Es wird wieder mal richtig bitter kalt (der Winter naht 😉 ), dafür gibts einen klaren Himmel. Schön sieht das aus, ich kann ein paar Sterne gucken, bisher wurde es dafür immer zu spät dunkel oder ich zu früh müde 😉 Gerade als ich ins Bett gehen will, piept mein Handy plötzlich und lässt mich wissen: falls der Himmel klar ist, könnte ich heute eventuell Nordlichter sehen … wow … damit habe ich Ende August noch gar nicht gerechnet – und sowieso hab ich Nordlichter eher immer als vage Möglichkeit gesehen, aber nicht als Must-See …
Noch ist es gar nicht wirklich dunkel…

… und die Nordlichter sollen auch erst, eventuell in einer Stunde zu sehen sein … aber ich bin doch jetzt schon müde … 😉
Ich krieche also erstmal in Schlafsachen und ins Auto und gucke einfach immer mal aus dem Seitenfenster. Nichts, auch eine Stunde später nichts. Na dann eben nicht. Aber einmal verrenke ich mir noch den Kopf und gucke nach oben, bevor ich die Augen zu mache… und bin völlig sprachlos: denn da tanzen über mir die allerschönsten, mit dem bloßen Auge erkennbaren, grünen Lichtschleier der Aurora Borealis. Magisch. Wunderschön.
Ich also wieder raus in die Kälte, hastig alle Sachen übergeworfen, die rum liegen und warm sind, den Campingstuhl mit Decken ausstaffiert und in den Himmel geguckt. Es ist wirklich einfach unbeschreiblich schön. Und lässt einen ganz klein und unbedeutend werden, weil die Natur doch die beeindruckendste Zauberkraft besitzt, die alles andere in den Schatten stellt …

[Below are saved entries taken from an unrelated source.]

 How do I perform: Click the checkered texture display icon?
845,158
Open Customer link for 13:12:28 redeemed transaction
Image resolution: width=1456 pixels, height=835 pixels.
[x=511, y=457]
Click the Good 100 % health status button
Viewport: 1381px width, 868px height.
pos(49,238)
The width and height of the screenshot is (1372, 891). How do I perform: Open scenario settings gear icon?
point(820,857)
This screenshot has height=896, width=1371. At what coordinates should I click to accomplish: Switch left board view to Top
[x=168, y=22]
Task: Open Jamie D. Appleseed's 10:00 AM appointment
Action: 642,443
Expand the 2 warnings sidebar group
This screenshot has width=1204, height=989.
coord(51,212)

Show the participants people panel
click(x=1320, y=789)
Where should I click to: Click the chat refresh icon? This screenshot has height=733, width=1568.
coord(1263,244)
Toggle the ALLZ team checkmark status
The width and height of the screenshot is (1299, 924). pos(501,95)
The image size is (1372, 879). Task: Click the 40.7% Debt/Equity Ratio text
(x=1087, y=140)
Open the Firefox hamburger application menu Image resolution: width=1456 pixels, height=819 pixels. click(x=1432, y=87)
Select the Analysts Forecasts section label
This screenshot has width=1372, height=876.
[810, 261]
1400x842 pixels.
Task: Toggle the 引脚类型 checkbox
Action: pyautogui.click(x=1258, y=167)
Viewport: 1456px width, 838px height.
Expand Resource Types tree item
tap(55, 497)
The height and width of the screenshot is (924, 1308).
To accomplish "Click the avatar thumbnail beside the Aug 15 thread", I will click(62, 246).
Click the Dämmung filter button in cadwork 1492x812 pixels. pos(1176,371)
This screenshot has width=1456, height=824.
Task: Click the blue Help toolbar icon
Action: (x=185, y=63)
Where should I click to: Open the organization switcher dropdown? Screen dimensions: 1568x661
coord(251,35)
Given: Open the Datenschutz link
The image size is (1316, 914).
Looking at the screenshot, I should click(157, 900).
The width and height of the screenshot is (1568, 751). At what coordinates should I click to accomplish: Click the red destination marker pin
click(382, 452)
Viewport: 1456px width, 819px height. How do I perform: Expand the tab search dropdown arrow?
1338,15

Auch wenn mir die vorher noch hastig gegoogelte Frage: „Polarlichter mit dem Handy fotografieren“ keinen Mut gemacht hat (viele Suchergebnisse, die alle beschreiben, wie man Polarlichter mit der Spiegelreflexkamera macht und ganz zum Schluss mehr oder weniger schreiben, das Handyfotos grauenhaft werden – ja genau dieses Wort wurde genutzt – ), ich versuche es trotzdem und „grauenhaft“ finde ich es jetzt nicht 😉



Und ich finde, komme jetzt was wolle, dieses Naturspektakel entschädigt einfach für alles. Ich hätte nie gedacht, dass man die so klar und wunderschön sehen kann. Als sie ein bisschen schwächer werden, hüpfe ich dann doch mal wieder in meinem Schlafsack, es ist nämlich wirklich unfassbar kalt draußen, mittlerweile nach Mitternacht und ich bin ziemlich hundemüde, aber rundherum überglücklich. Und Reifen grade völlig nebensächlich.